On a regular basis I have seen marketers make the same tactical mistakes in running their PPC (pay-per-click) programs. Why?
This seems to occur…
- in the beginning due to inexperience or indifference
- after the account has grown substantially and becomes quickly out of control
- with too many cooks in kitchen adding junk and pushing buttons
- when people panic and start adding junk and pushing buttons, hoping this will improve performance
By identifying and correcting the problems, you should see immediate and positive changes.
Account creep: Recently observed: campaigns added upon campaigns, random keywords added, or text ads added in until there are half a dozen creative versions for one Adgroup.
Solution: with each addition to the account, you need to do an audit to find same or similar or complementary campaigns. Compare and contrast. Maybe the additions you need are simply an edit or enhancement to an existing campaign? For new ad texts, you really only need one or two versions unless you intend to test them. Delete the old ones when adding new.

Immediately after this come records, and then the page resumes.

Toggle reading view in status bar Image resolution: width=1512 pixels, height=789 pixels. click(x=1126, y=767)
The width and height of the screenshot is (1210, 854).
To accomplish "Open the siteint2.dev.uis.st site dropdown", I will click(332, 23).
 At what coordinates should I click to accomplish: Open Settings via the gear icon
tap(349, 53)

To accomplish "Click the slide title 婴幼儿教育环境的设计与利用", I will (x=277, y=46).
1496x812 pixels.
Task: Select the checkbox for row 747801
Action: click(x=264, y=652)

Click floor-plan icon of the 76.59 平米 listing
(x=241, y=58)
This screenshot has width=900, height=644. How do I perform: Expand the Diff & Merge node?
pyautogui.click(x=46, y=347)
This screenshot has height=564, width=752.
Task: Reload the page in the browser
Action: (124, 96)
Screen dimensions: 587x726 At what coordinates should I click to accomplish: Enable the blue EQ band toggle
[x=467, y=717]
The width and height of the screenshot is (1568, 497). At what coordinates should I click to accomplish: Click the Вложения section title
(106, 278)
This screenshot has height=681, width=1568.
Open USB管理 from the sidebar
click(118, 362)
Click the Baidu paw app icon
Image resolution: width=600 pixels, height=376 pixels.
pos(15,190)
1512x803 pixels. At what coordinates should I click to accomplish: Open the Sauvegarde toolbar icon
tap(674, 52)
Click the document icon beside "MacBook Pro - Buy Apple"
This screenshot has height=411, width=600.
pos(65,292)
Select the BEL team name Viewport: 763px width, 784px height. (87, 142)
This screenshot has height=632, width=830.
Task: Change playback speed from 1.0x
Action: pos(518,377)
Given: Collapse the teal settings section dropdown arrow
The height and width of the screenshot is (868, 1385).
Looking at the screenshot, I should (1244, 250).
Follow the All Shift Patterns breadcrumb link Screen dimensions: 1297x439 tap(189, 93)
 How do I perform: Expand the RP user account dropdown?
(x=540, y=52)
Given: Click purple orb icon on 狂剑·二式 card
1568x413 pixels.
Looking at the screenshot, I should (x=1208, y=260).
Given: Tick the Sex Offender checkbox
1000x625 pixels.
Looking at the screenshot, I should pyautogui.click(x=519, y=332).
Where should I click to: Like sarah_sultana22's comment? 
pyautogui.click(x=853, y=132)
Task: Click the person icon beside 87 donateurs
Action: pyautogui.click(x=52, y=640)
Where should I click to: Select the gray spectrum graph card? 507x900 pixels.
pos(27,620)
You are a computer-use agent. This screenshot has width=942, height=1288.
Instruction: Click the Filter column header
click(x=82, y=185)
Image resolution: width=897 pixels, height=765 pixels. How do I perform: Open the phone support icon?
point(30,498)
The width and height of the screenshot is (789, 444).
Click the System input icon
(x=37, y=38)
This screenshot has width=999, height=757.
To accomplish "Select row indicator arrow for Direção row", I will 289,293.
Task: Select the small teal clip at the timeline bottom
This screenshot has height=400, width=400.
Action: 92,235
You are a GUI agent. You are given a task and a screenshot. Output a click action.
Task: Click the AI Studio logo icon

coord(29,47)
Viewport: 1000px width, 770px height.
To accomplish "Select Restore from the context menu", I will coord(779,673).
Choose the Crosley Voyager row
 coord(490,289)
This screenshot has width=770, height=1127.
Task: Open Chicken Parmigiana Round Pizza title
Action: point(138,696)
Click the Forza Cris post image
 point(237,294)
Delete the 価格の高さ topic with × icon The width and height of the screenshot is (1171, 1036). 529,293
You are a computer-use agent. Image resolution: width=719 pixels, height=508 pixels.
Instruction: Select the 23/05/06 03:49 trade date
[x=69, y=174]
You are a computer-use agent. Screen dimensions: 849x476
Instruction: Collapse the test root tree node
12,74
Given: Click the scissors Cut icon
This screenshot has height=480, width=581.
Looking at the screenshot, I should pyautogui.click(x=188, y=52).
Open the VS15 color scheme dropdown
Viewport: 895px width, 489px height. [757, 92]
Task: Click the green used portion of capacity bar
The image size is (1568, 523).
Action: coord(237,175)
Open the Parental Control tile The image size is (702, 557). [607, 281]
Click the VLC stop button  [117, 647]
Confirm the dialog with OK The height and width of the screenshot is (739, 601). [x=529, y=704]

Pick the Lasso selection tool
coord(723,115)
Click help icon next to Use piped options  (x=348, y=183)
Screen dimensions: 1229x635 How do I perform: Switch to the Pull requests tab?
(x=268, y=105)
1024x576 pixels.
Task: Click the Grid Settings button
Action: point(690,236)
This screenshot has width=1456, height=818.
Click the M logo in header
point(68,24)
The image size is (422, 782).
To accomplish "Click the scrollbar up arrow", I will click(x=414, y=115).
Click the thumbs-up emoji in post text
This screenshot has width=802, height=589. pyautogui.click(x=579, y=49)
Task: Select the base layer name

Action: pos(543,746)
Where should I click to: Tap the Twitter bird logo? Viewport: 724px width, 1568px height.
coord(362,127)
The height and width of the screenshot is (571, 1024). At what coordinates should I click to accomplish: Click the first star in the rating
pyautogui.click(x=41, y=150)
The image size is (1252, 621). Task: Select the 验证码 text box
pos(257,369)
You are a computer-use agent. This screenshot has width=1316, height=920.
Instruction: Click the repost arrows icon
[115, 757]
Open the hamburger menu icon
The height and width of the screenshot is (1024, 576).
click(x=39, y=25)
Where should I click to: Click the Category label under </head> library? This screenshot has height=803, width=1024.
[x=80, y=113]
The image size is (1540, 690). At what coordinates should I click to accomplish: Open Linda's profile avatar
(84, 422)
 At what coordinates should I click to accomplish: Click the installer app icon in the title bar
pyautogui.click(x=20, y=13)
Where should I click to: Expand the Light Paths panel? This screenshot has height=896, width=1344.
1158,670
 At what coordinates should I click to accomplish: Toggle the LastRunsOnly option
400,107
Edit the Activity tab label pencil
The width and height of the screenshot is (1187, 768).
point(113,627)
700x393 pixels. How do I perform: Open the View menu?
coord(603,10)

Duplicate keywords: Have you heard: “Why is the wrong ad showing up when I type in ‘blah blah blah’?” Take a detailed look. Do you see keywords duplicated and all over the place? This can result in the incorrect ad showing up.
Solution: Understand each set of keywords should be associated with the exact ad you want to appear. Make sure the same keyword is not in multiple campaigns. Run a keyword report and sort to find any duplicates. Decide which ones are in the wrong place and delete ‘em!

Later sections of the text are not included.